** Opening Stored data block **

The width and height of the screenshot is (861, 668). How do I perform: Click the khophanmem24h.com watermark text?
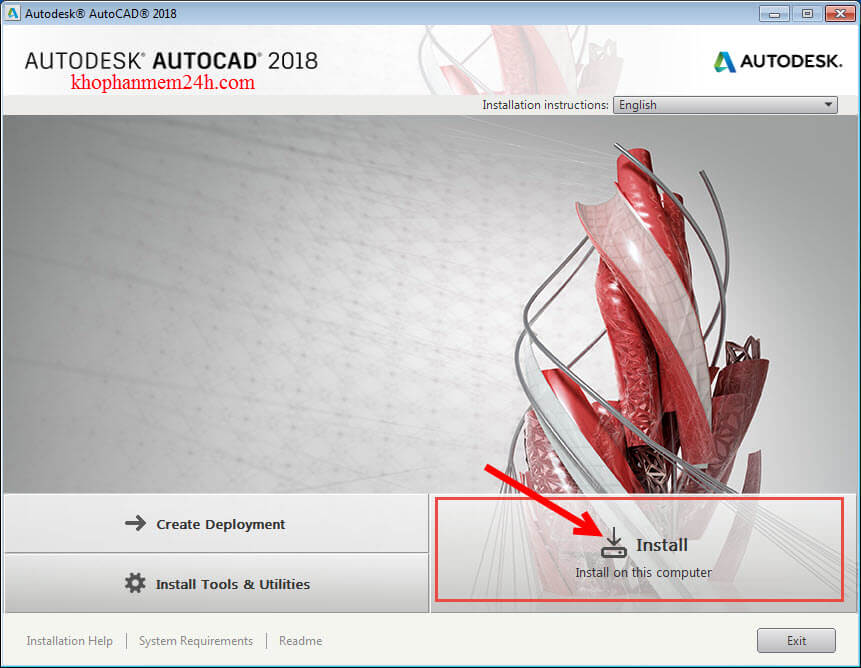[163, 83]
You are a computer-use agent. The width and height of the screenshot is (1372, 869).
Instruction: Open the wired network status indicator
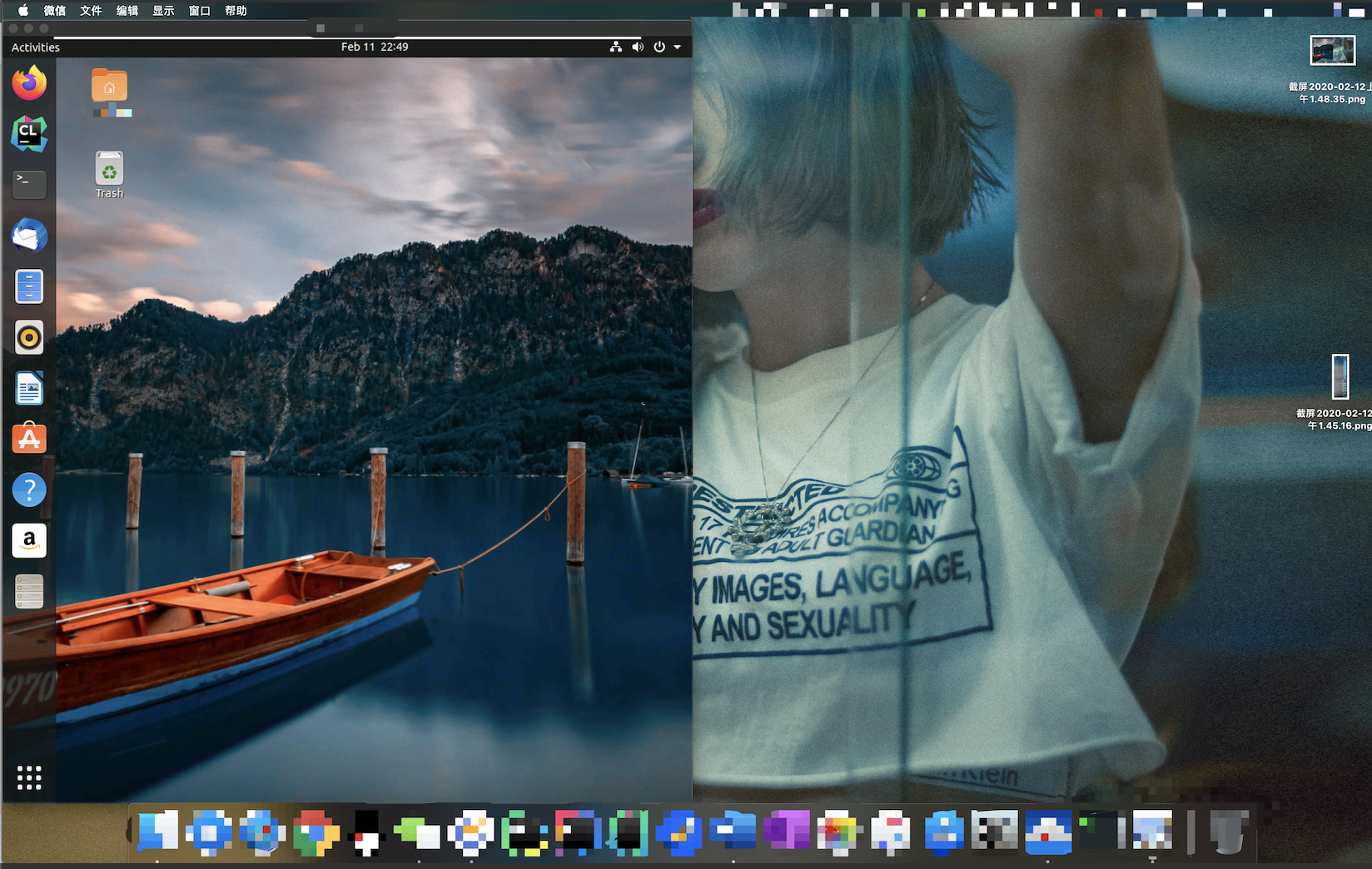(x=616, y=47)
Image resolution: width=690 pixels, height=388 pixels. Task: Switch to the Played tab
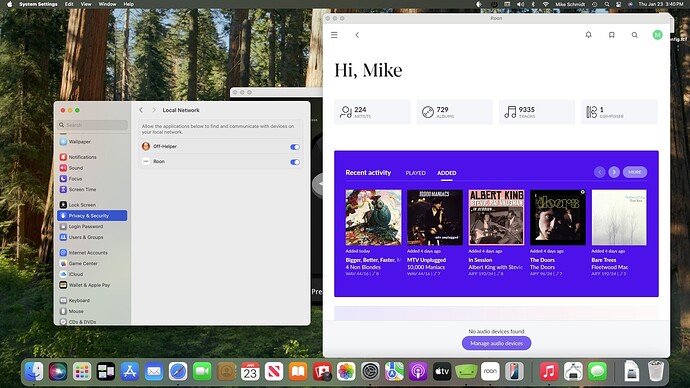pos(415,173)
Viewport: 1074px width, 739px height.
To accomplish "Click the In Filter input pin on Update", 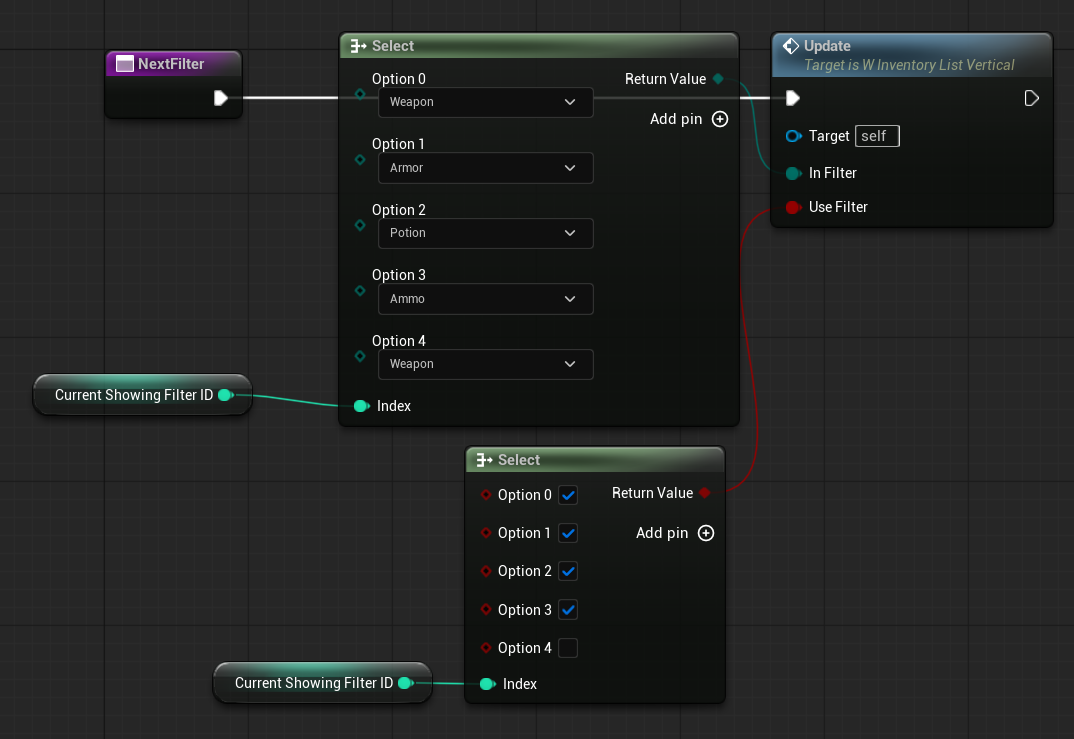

** Closing Stored data block **

• [How to complete this task]: Print the records verbatim, without pictures.

• [Your response]:
The width and height of the screenshot is (861, 668). How do I perform: Click the khophanmem24h.com watermark text?
[163, 83]
You are a computer-use agent. The width and height of the screenshot is (1372, 869).
Instruction: Open the wired network status indicator
(x=616, y=47)
Image resolution: width=690 pixels, height=388 pixels. Task: Switch to the Played tab
pos(415,173)
Viewport: 1074px width, 739px height.
To accomplish "Click the In Filter input pin on Update", 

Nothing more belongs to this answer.